Has the establishment of Injuries Board speeded up the completion of cases? In my view, no. It has always been the case that straight forward accident cases would be resolved within 12 to 18 months which is approximately the timeframe allowed by the Injuries Board under it’s own rules to finalise cases. In more complex cases, the mandatory processing of cases through the Injuries Board can serve to delay completion of the case because the Injuries Board is constrained in dealing with cases where liability is disputed or cases involving complicated injuries. This means that it now takes longer to get a case into the Court system and to bring about a final resolution in the case.
When determining the value of an injury, do Judges follow the Injuries Board’s guidelines or do Injuries Board assessors follow Judges rulings ? The answer is, a bit of both. The Board’s assessors value cases by reference to it’s “Book of Quantum”. This was prepared in 2004 and sets out a range of approximate values for various types of injury. I would suggest that this book is now quite out of date being based on a review of case values in 2004 and before. Judges are supposed to have regard to the values in the book. In practice, I have found that Judges tend to do what they have always done and form their own view. Court awards of damages in contested cases are often higher than the Injuries Board assessments.
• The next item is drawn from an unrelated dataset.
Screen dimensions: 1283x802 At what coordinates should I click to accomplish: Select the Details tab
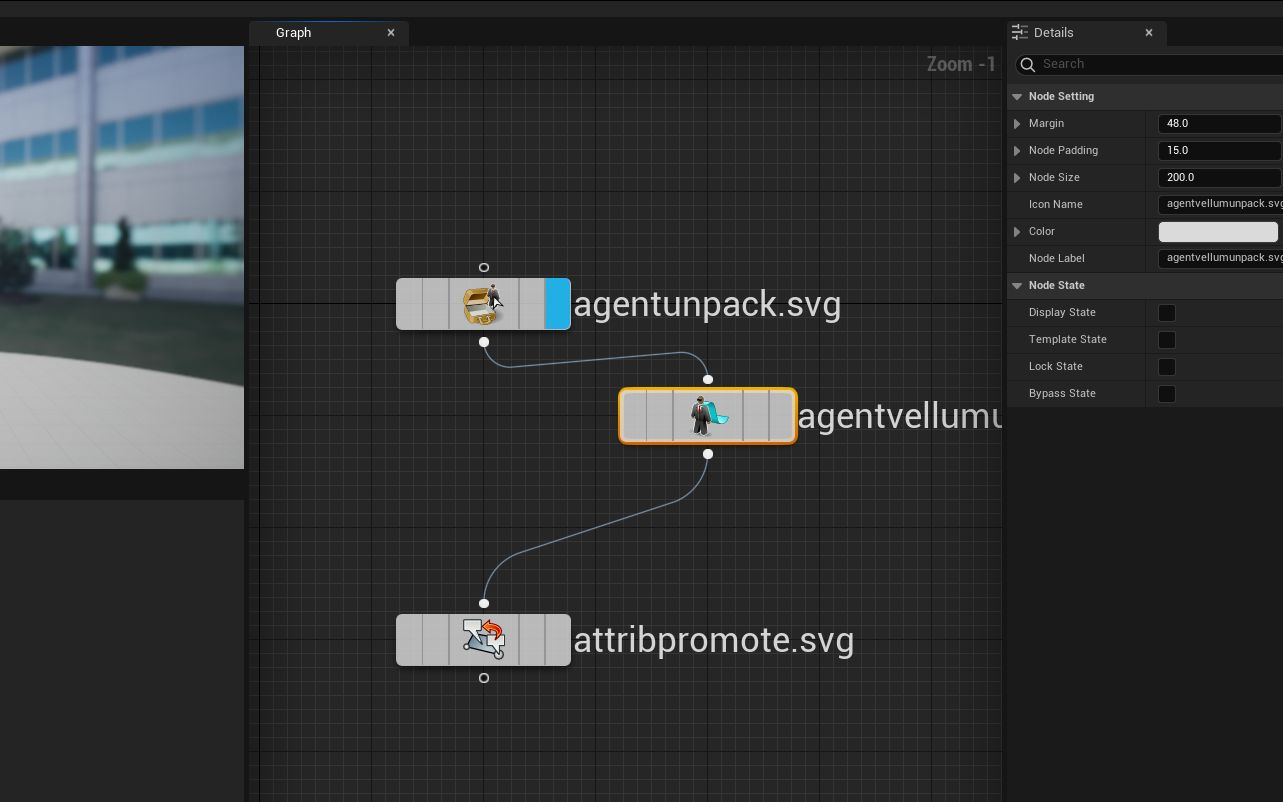pos(1054,33)
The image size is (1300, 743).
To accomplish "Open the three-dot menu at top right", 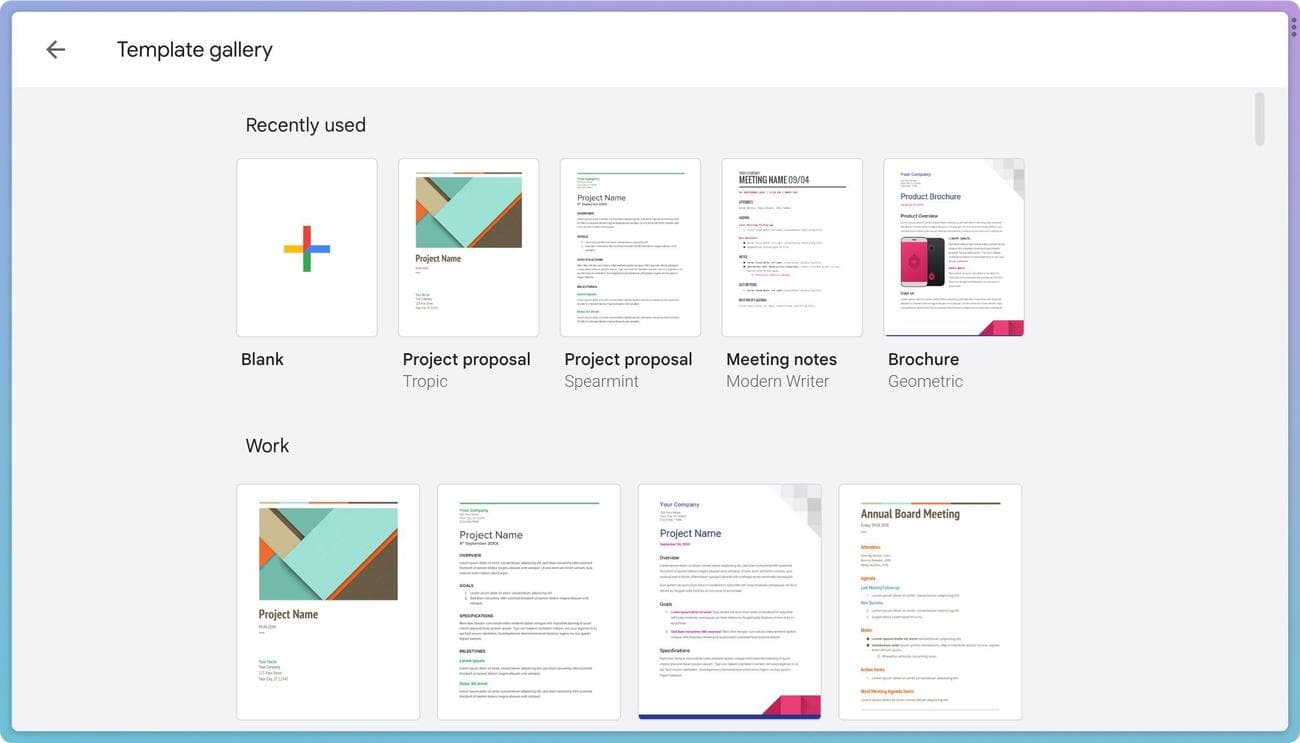I will tap(1293, 27).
The Injuries Board was supposed to be a lawyer free zone, has that been the case ? No. Why ? Because the subject matter is generally beyond most peoples day to day experience. Most people do not know how the system works or whether an assessment is good or bad in their particular case. Most people do not know how an assessment would compare with a possible Court award. For those reasons, most people consult a solicitor.
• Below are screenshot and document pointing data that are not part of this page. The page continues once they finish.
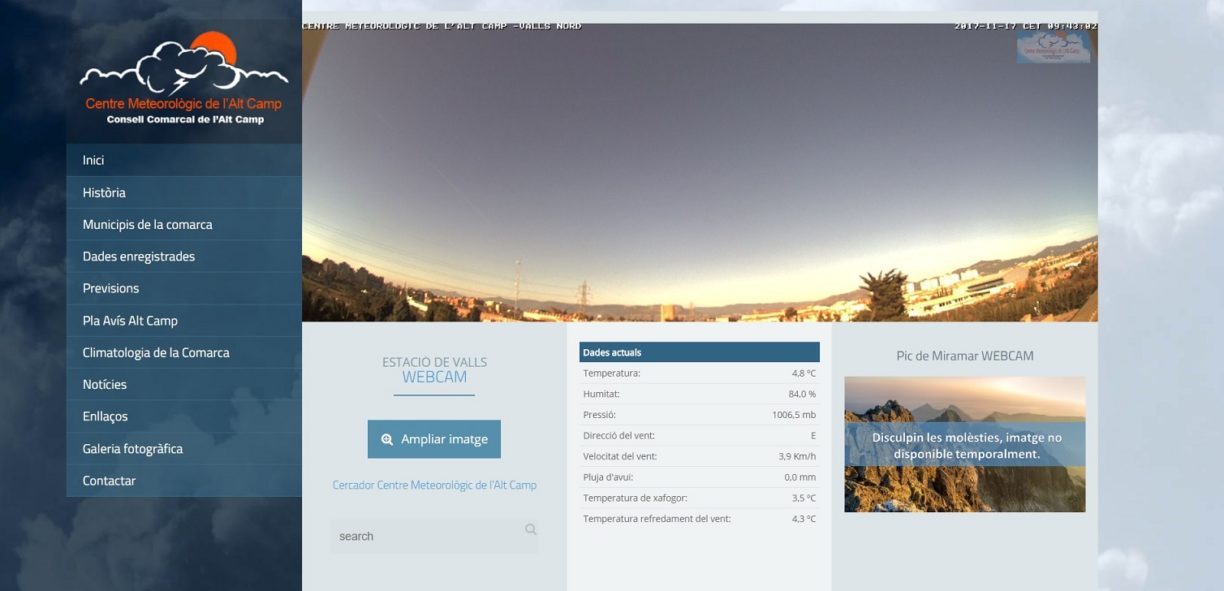The width and height of the screenshot is (1224, 591).
Task: Click the Dades actuals table header
Action: tap(699, 352)
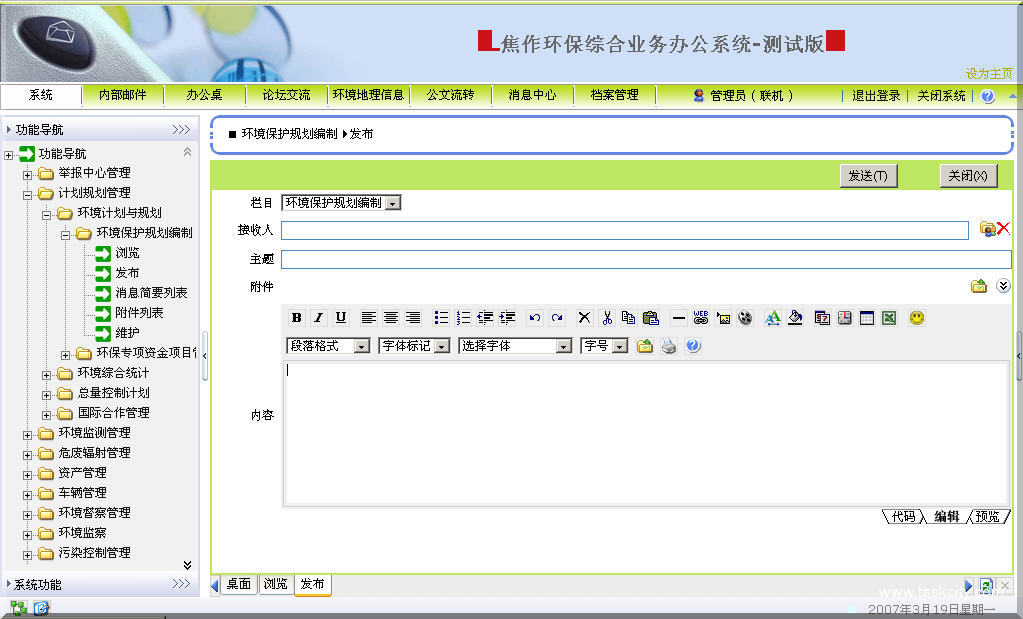Insert a smiley emoticon
Screen dimensions: 1023x619
(916, 318)
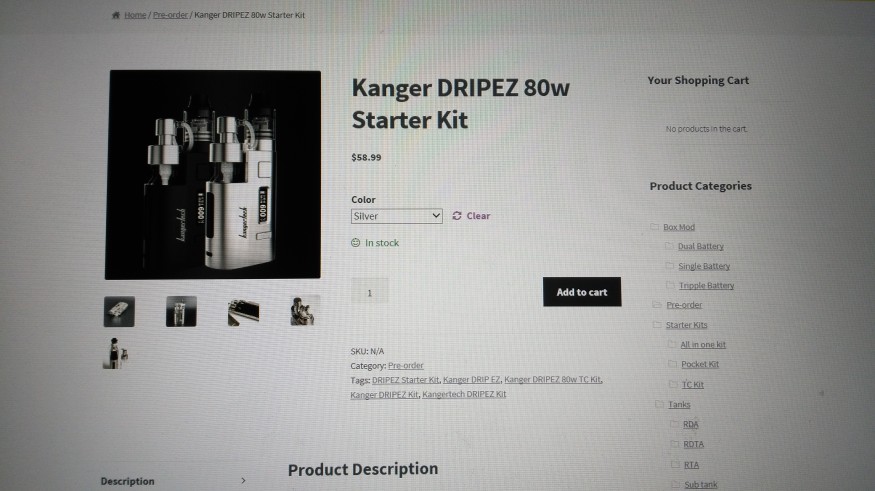Open the Single Battery category
The image size is (875, 491).
click(704, 266)
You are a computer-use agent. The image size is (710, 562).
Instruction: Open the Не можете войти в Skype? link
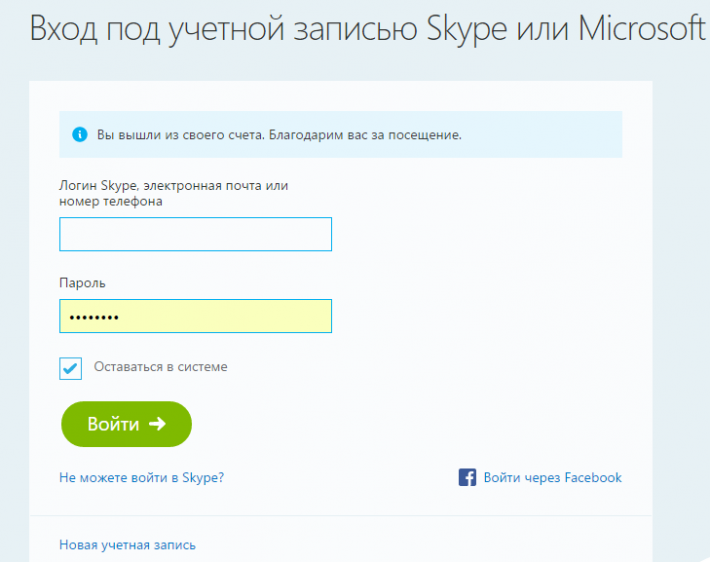[x=142, y=478]
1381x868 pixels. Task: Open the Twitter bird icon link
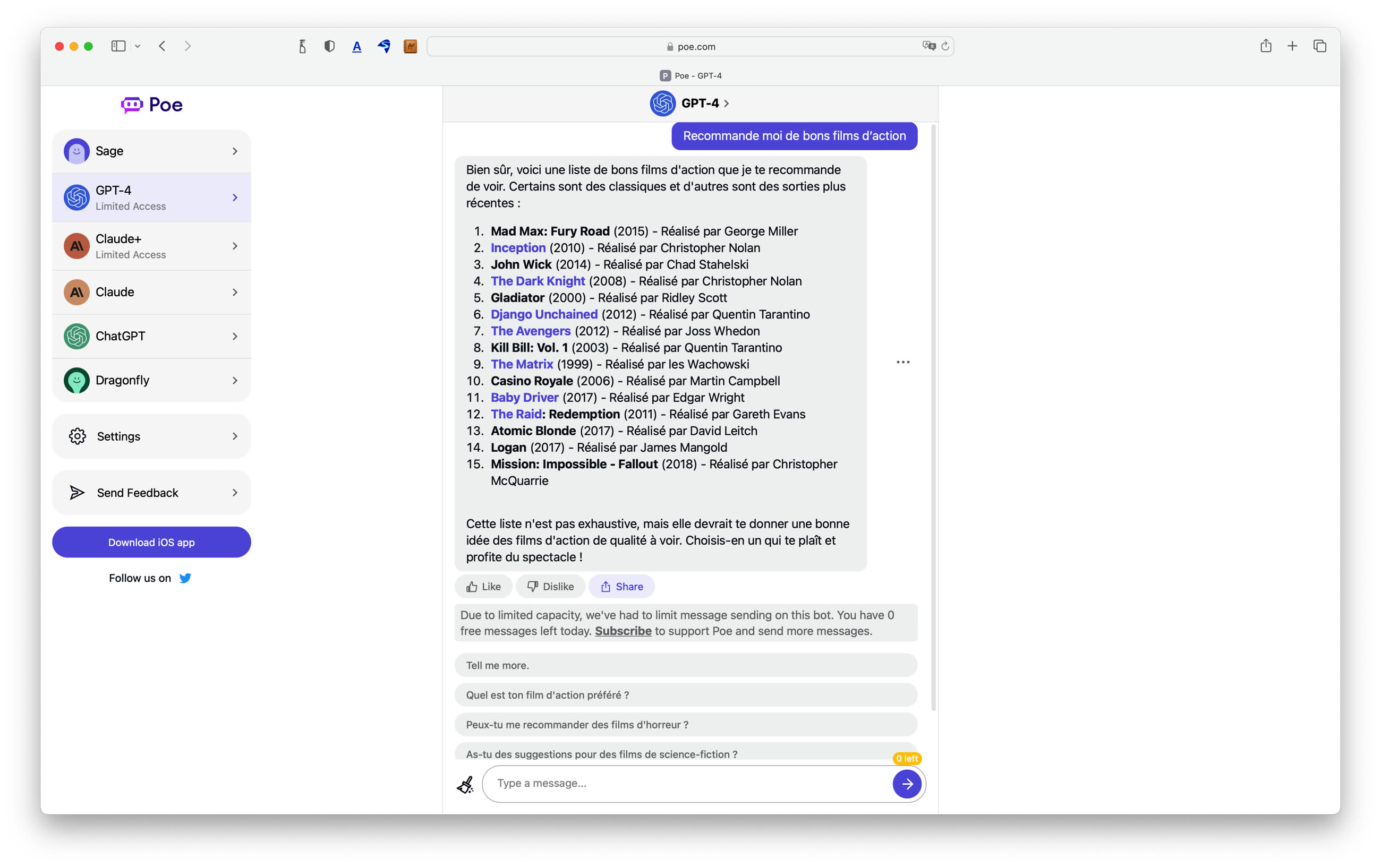[185, 578]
If an injured party decides to use a solicitor, who pays for the solicitor ? Usually, the claimant does. In some limited cases, the Board will make a contribution towards legal fees incurred by an applicant but that is the exception rather than the rule.
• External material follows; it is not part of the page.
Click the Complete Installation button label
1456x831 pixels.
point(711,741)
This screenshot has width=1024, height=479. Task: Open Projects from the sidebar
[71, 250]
If the intention in establishing the Injuries Board was to reduce the cost of insurance, has it worked ? Well, what do you think ? Has the cost of insuring your car come down ? Is the Public Liability element of your household or workplace insurance cheaper than it was ? Are there fewer claims now than before 2004 ? Insurance Companies have sought changes to the Personal Injuries system through the years that have made no appreciable difference to the cost of insurance. You may remember that not too long ago we had juries deciding on the levels of compensation in injury cases. Juries were abolished for personal injury cases at the request of the insurance industry because they were perceived as being too generous. The juries went but the levels of compensation remained the same. After that, there were changes in the rules relating to legal costs and, in particular, in relation to Barristers fees in injury cases. These changes did not have the desired effect either. Then the Injuries Board was introduced. It may have contributed to an improvement in the insurance market but it is not clear that it has. The real way to reduce the cost of insurance is to reduce the number of accidents. This requires higher levels of training in the work place and greater safety consciousness in all aspects of our daily lives. Prevention is certainly better and cheaper than the cure!